Stated problem 1 - Report how many lines of the listing contain the string "screenshot", with case counting. Give only the number.

Mr Kell : Again, in short, yes.

Senator XENOPHON: I am not taking issue with the court's decision. The now clarified situation that emerges from the findings does concern me. FOS, like, say, the AAT, is supposed to act as a buffer in terms of likely expensive litigation. I suggest that if it is a financial institution, they will clearly have an advantage over the applicant or the complainant because of the financial resources disparity between the two.

I wonder whether ASIC has considered whether there ought to be a more administrative law dispute resolution flavour in FOS: that is, issues of procedural fairness, having all the cards laid face-up on the table, and with strong rights in relation to this and rules as to proper and improper considerations—in other words, the sort of rigour that we see with the Administrative Appeals Tribunal, rather than the more narrow confines that FOS seems to be within, which seem to be based on contractual terms of reference. Again, I am not criticising FOS, I am just saying that I wonder, as a result of Goldie's case, whether ASIC is looking at perhaps encouraging or being part of a reform of FOS—again, I am not criticising the good people of FOS—to get rid of the constraints as set out by the Victorian Supreme Court in the Goldie case.

Mr Kell : I do not think we would be of the view that Goldie's case itself generates that need, but it is the broader issue of how FOS goes about hearing disputes and what sorts of processes it has—the evidentiary processes it has. That has been an issue pretty much from day one around these schemes, because there is a tension between their role as faster, quicker, cheaper alternative dispute resolution venues and having more complicated but arguably more court-like processes, and that tension remains. Our focus is very much on: are we seeing the quality of decision making overall at a level that is high and satisfactory and that enables the scheme to deal with the vast majority of retail complaints that come before it in an efficient way? To enable it to do that and to remain cost-effective and quick, there are inevitably aspects of the way that the courts work—or even that the AAT works—that, if you introduced them in FOS, would undermine that other objective. So that is the tension.

Senator XENOPHON: Unless you look at the European system, particularly the French inquisitorial system, where the bench, rather than having an adversarial role, has a more active role in trying to—

Mr Medcraft : You are guilty until proven innocent.

Senator XENOPHON: Well, that was not what I was thinking of. I was thinking more of the case that the format is different—it is less adversarial and more inquisitorial.

Mr Medcraft : Sure. But in the French system you are guilty until proven innocent.

Senator XENOPHON: At the risk of incurring the wrath of the Law Council of Australia, I am just seeing whether there is—

Mr Kell : Our understanding is—and some of these issues are probably better raised with FOS directly—that the case managers within FOS do undertake some of that process that you have just described. I think it can become more complex when you move from what might be regarded as conventional disputes about retail financial services to more complex commercial matters, and there inevitably has to be somewhere where the line is drawn and where you say, 'Right, this matter raises issues that are more appropriately dealt with by a court.' But there is an element of what you are talking about already in their process.

Given data -
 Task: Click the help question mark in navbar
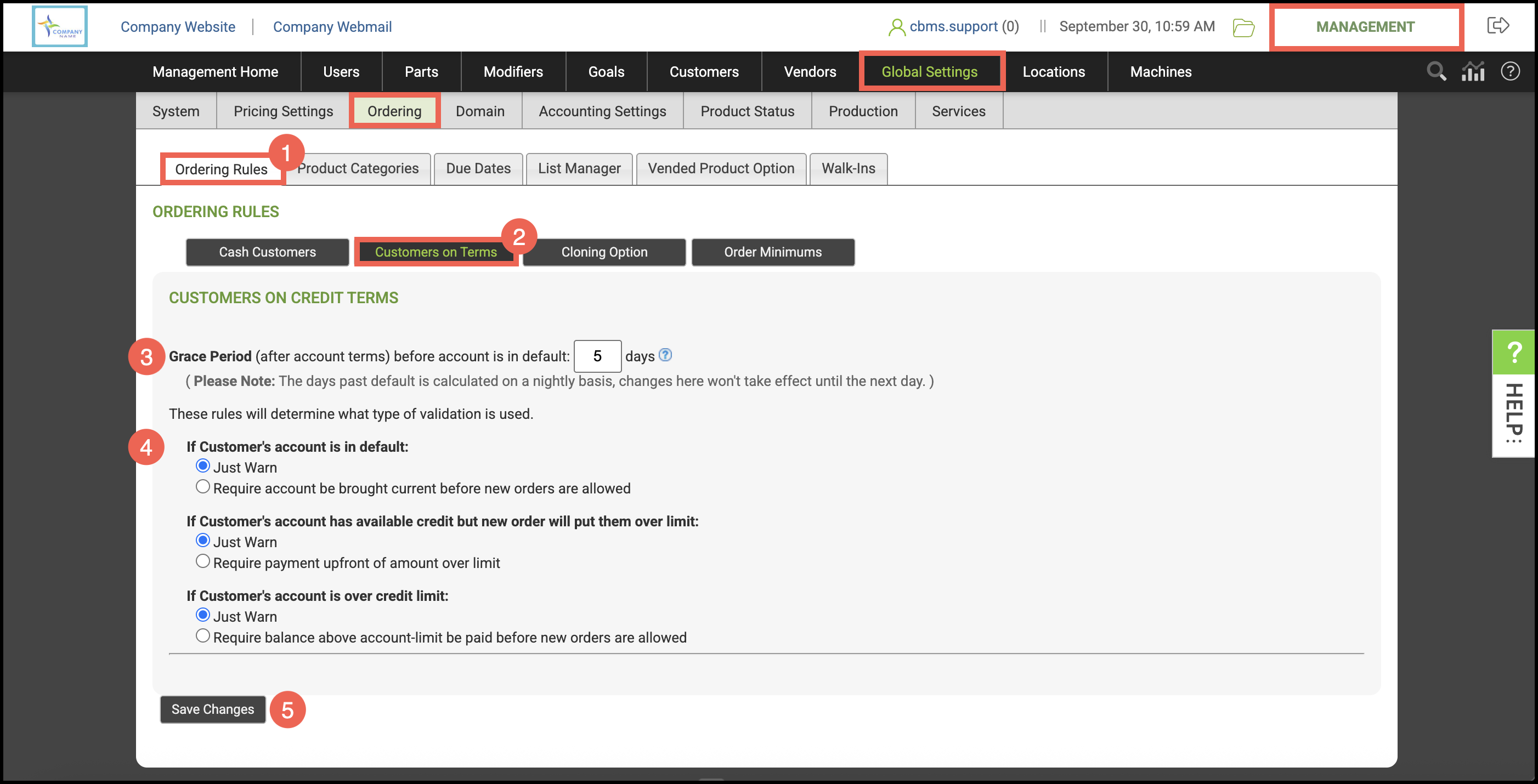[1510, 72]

---

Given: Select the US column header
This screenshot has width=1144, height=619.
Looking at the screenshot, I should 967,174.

Stated problem 2 - Take the hearing transcript on FOS dispute resolution further, beginning right after its final sentence.

Exercise response 1 - 2

Exercise response 2 -
Senator XENOPHON: Can I ask you to take this on notice, and in particular to the chairman; given Goldie's case, given the concerns that are expressed from time to time in terms of FOS—again, I am not criticising FOS, but the constraints in the terms of reference are almost a contractual constraint upon them—is ASIC considering whether there can be ways to improve the FOS to deal with some of those concerns that have been expressed and some of the constraints that appear to have arisen out of the Victorian Supreme Court's decision in Goldie's case?

Mr Kell : Let us take that on notice.

Senator XENOPHON: My second line of questioning relates to a media release issued by Choice headed 'Funding cuts crippling financial regulator'. I am not sure whether you have seen that release.

Mr Medcraft : It was issued today. I just saw it briefly before.

Senator XENOPHON: It is critical of funding cuts in terms of the percentage differences for high-intensity surveillances, of minus 74 per cent; instances of potentially misleading or deceptive promotional material withdrawn or amended, minus 135 per cent—it is going from 54 in 2014-15 compared to 127 in 2013-14. I am not sure whether the arithmetic works or there is another way of assessing that. I do not know whether you can have minus 135 per cent; I think it is more like minus 75 per cent. Anyway, there are a whole range of other issues in terms of people or companies banned from financial services, minus 19 per cent; people or companies banned from credit services, minus 18 per cent; and people disqualified or removed from directing companies, minus 55 per cent. The Choice release is not critical of ASIC per se but is saying that there just are not the resources to deal with that.

Can you outline for me, Mr Medcraft, a few issues. What comments do you have with respect to that? Also, I am concerned about the financial literacy program and whether there have been cuts to that and also about the FoFA project trying to establish where the bad apples are in the financial advice space. Finally, I guess the overarching issue in respect of that is that there has been some talk in previous years about an industry funding model—I know it is something that Senator John Williams has been advocating for, championing, for some time—in order to try to have appropriate resources to deal with these issues.

Mr Medcraft : On the Choice article: just in fairness, there were some areas in there that were positive about where we have actually got more administrative sanctions and more people in prison. There were some positives there.

But overall we have cut our staff by 20 per cent in the last four years, so we have cut one in five. At the end of the day, as I have always said here, basically our objective is to do the best with what we have, with the resources we have, and that is certainly what we have done. We have highlighted previously in front of Senate estimates how we have applied cuts. What clearly gets cut is proactive surveillance because that is discretionary, so proactive surveillance has reduced because essentially we have less staff to do it, and obviously less surveillance often feeds into less enforcement. That is what happens.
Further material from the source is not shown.